The gallery said in a statement that it had previously rotated two photographs of Trump from its collection before putting up Torok’s work.
“The museum is beginning its planned update of the America’s Presidents gallery which will undergo a larger refresh this Spring,” the gallery statement said. “For some new exhibitions and displays, the museum has been exploring quotes or tombstone labels, which provide only general information, such as the artist’s name.”
For now, references to Presidents Andrew Johnson and Bill Clinton being impeached in 1868 and 1998, respectively, remain as part of their portrait labels, as does President Richard Nixon’s 1974 resignation as a result of the Watergate scandal.
And, the gallery statement noted, “The history of Presidential impeachments continues to be represented in our museums, including the National Museum of American History.”
Trump has made clear his intentions to shape how the federal government documents US history and culture. He has offered an especially harsh assessment of how the Smithsonian and other museums have featured chattel slavery as a seminal variable in the nation’s development but also taken steps to reshape how he and his contemporary rivals are depicted.

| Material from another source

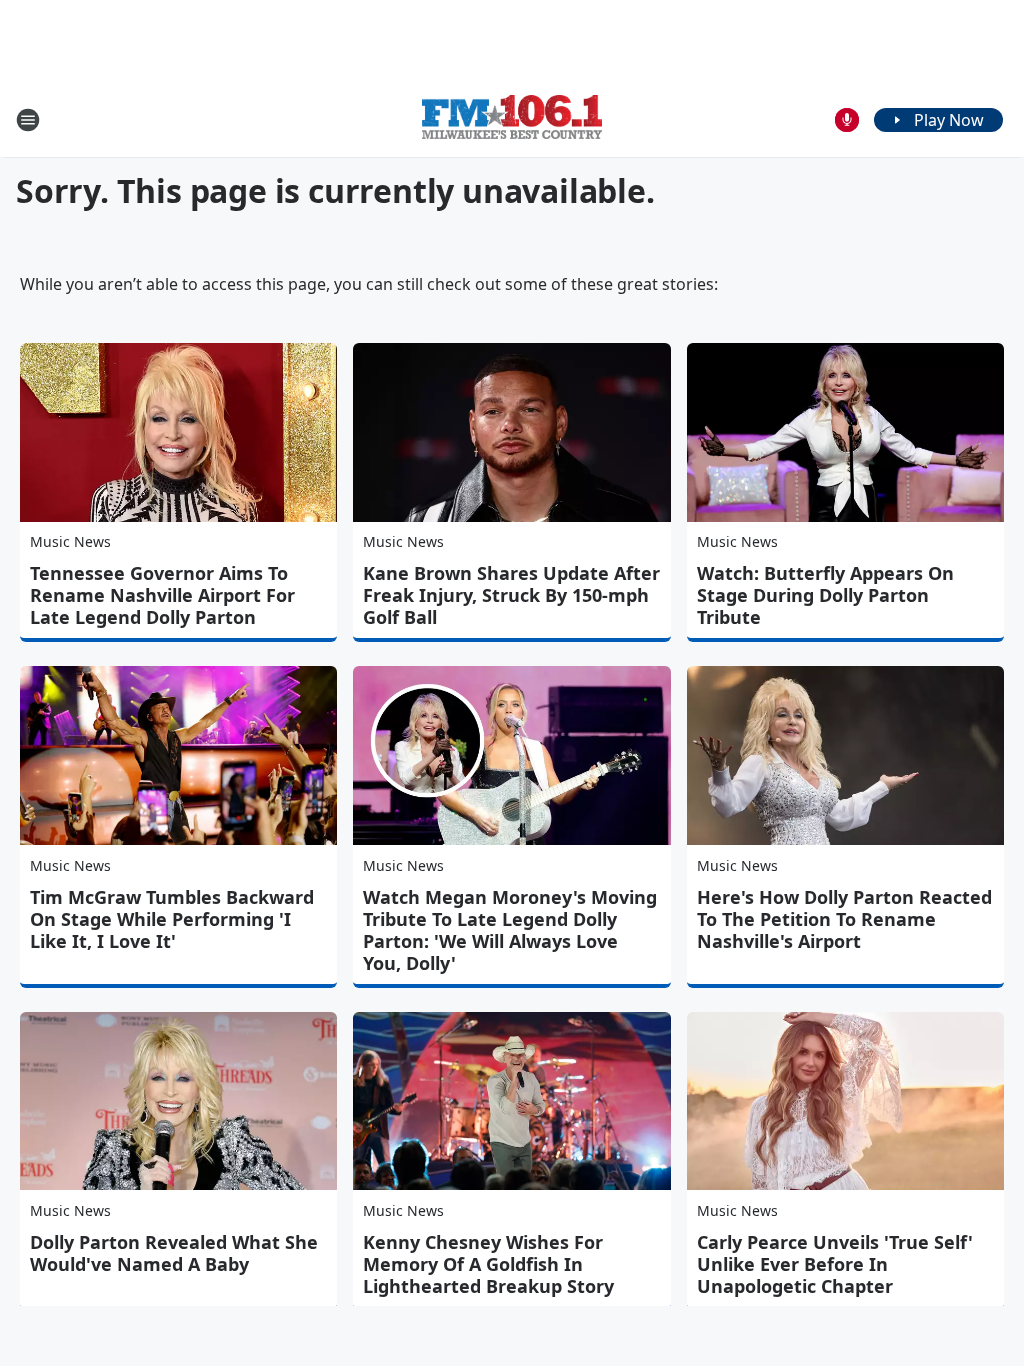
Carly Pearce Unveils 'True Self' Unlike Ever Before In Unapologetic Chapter (835, 1264)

In the months before his order for a Smithsonian review, he fired the head archivist of the National Archives and said he was firing the National Portrait Gallery’s director, Kim Sajet, as part of his overhaul. Sajet maintained the backing of the Smithsonian’s governing board, but she ultimately resigned.
At the White House, Trump has designed a notably partisan and subjective “Presidential Walk of Fame” featuring gilded photographs of himself and his predecessors — with the exception of Biden, who is represented by an autopen — along with plaques describing their presidencies.
The White House said at the time that Trump himself was a primary author of the plaques. Notably, Trump’s two plaques praise the 45th and 47th president as a historically successful figure while those under Biden’s autopen stand-in describe the 46th executive as “by far, the worst President in American History” who “brought our Nation to the brink of destruction.”